WHAT THE TASK REQUIRES: When you transcribe the listing that follows, keep every line exact and skip any picture.

ENTRIES SUPPLIED:
==========
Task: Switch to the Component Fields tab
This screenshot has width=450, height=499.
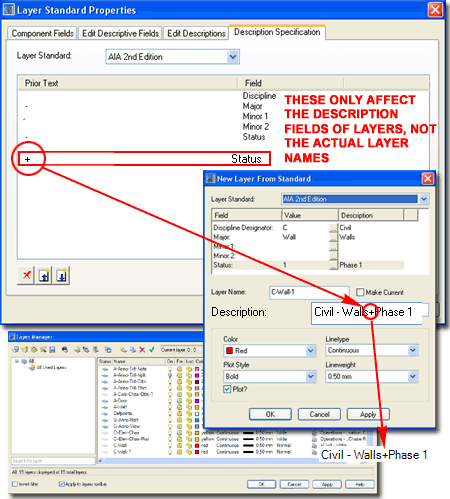Action: [42, 33]
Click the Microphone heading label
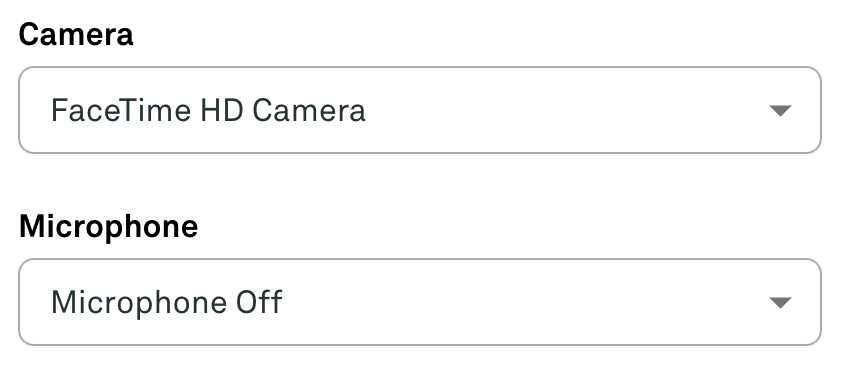This screenshot has height=370, width=860. click(x=109, y=227)
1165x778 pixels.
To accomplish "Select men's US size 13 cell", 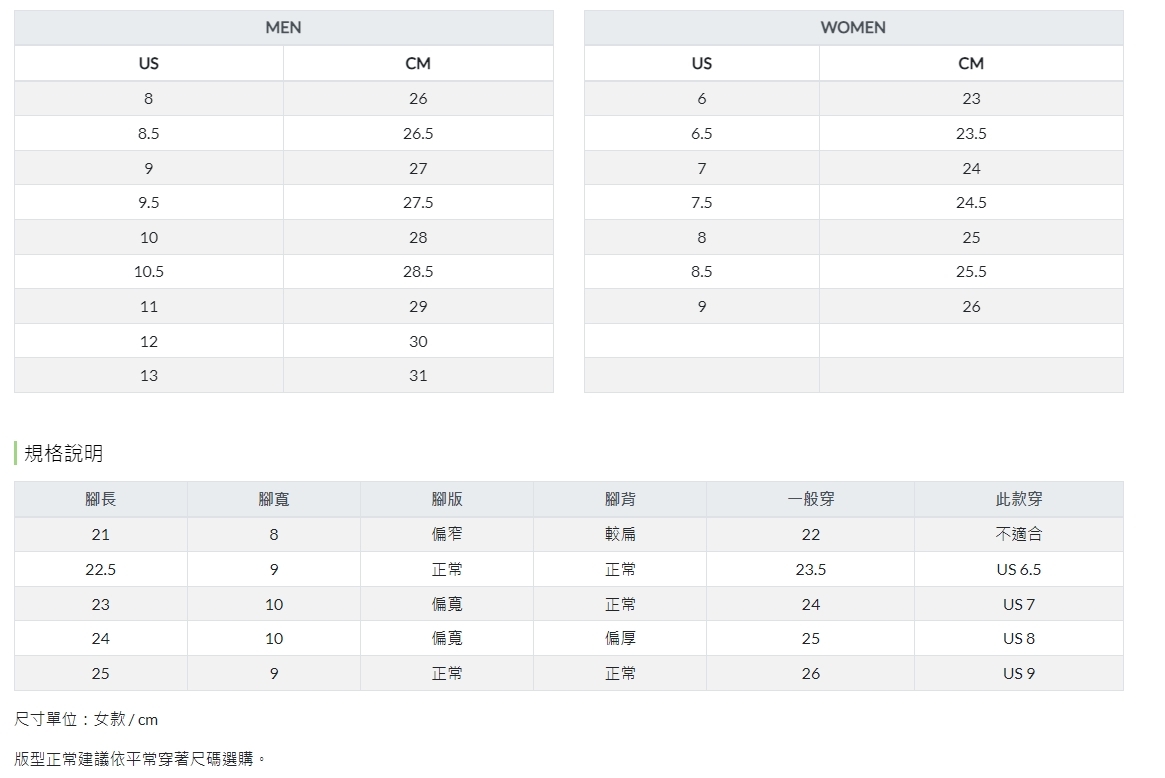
==========
OUTPUT OF THE TASK:
Task: Switch to the Component Fields tab
This screenshot has width=450, height=499.
Action: [42, 33]
Click the Microphone heading label
This screenshot has height=370, width=860. click(x=109, y=227)
1165x778 pixels.
To accomplish "Select men's US size 13 cell", 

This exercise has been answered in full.